The problem is with the pilots. The constitutional system as it has evolved today gives the party out of power a perverse incentive to sabotage peace and prosperity, to promote popular discontent, and create a coalition of unhappy voters that can propel the party to victory in the next election. This is what the Republicans did during President Obama's first term, opposing his attempts to stimulate the economy, blocking his nominees, refusing to cooperate on health insurance reform or regulation of the financial sector, and hindering the President's efforts to help homeowners struggling to avoid foreclosure. These were not merely honest differences of opinion; Senator McConnell stated in no uncertain terms that his first priority was to prevent President Obama's reelection. The Republicans deliberately obstructed everything the President proposed, even essentially Republican ideas like Mitt Romney's individual health insurance mandate.

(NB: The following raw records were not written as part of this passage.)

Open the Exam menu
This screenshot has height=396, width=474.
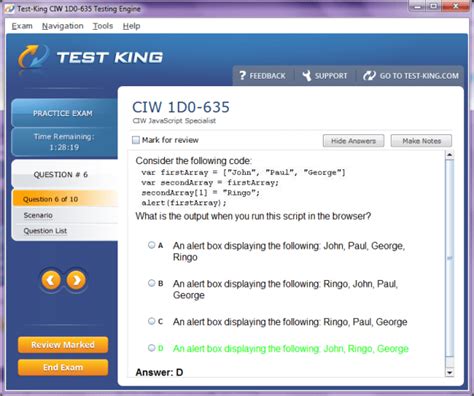click(22, 26)
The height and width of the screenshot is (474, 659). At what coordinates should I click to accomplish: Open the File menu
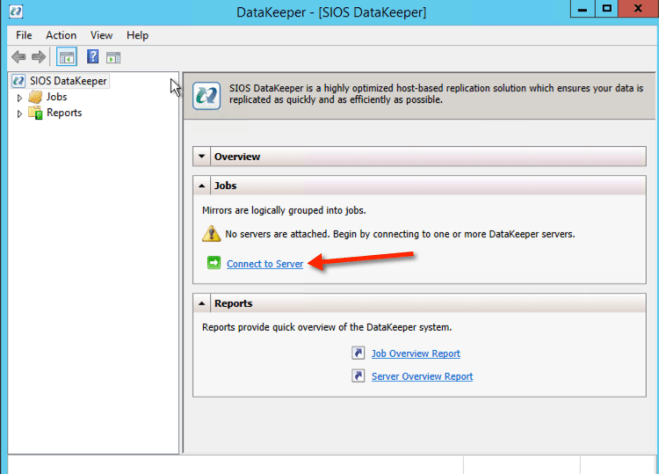click(24, 35)
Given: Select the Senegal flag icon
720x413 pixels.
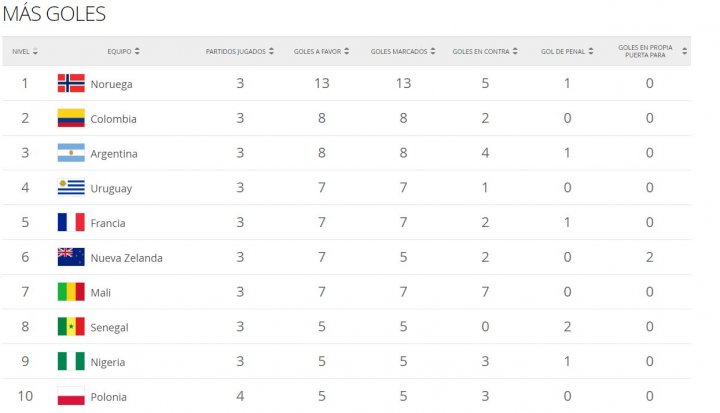Looking at the screenshot, I should pyautogui.click(x=71, y=327).
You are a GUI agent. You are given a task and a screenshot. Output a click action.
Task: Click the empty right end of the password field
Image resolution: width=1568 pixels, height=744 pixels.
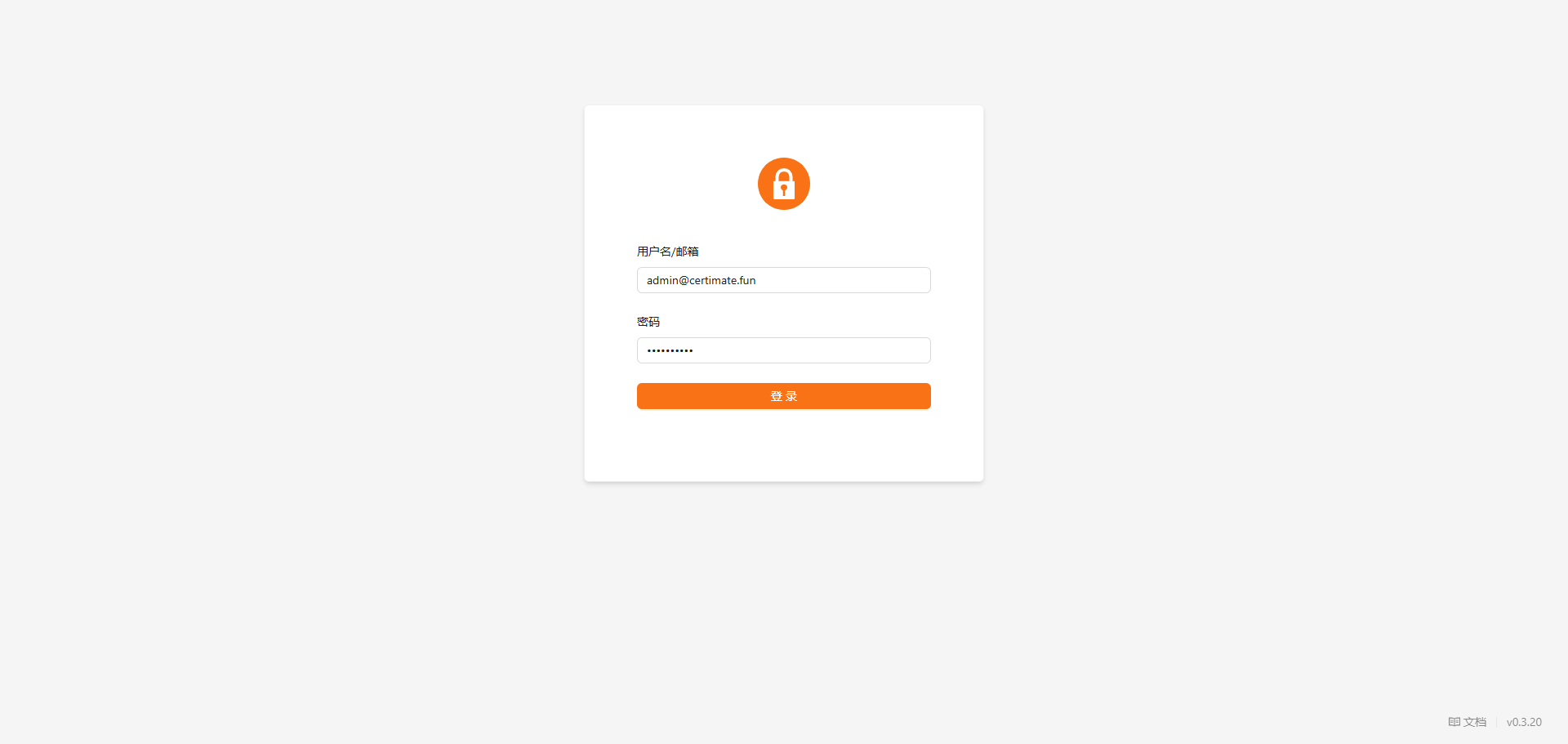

No episode of the past four years more clearly highlights the malign intentions of the Republicans in Congress than the debt ceiling crisis of 2011. Deliberately calling into question the faith and credit of the United States Government, Republicans sought to sow uncertainty in the markets, drive up the price of gold, and undermine confidence in the recovery, all to make Barack Obama and the Democrats look bad in the eyes of investors, consumers, and voters. In a just world, this should have cost these treacherous cowards their political careers and put a black mark on their names for a hundred years; but in the world we live in, they were reelected along with their intended victim, President Obama. It is hard to imagine they will behave any differently during the next four years than in the last four, for they still have an incentive to sabotage the general welfare for their political ends.
I must ask in what other country this sort of thing could happen. In Commonwealth countries such as Canada or Australia, the head of government is the person commanding a majority in parliament, and while the minority opposition may have an incentive to undermine the government it lacks the power to do so effectively. When the opposition becomes a majority, the government falls and the leader of the new majority becomes head of government. I daresay it is much the same in most of Europe, where people still scratch their heads about George W. Bush becoming president after losing to Al Gore by half a million votes. Our Constitution of 1787, so beloved of Americans across the political spectrum, has become a dysfunctional relic. If it once inspired millions of French citizens to rise up against the ancien regime, and more millions of Latin Americans to fight for freedom from Spain, it is today an anachronism unable to cope with the rising power of global capital, the depletion of global resources, the declining fortunes of the working class (in which I include the so-called "middle class"), and the alienation of the wealthy, whose interests are more and more diverging from those of the nation. We have a government that cannot govern, no matter how many Democrats win seats in Congress.
The inevitable social entropy that afflicts all human institutions has taken its toll as well; the media no longer facilitate intelligent political discourse but promote lies and distortions and encourage the rise of extremism. There is too much money in politics, much of it coming from special interests who put their private profits before the interests of the nation.
We need a new New Deal, starting with a new political order. It's time to call a constitutional convention.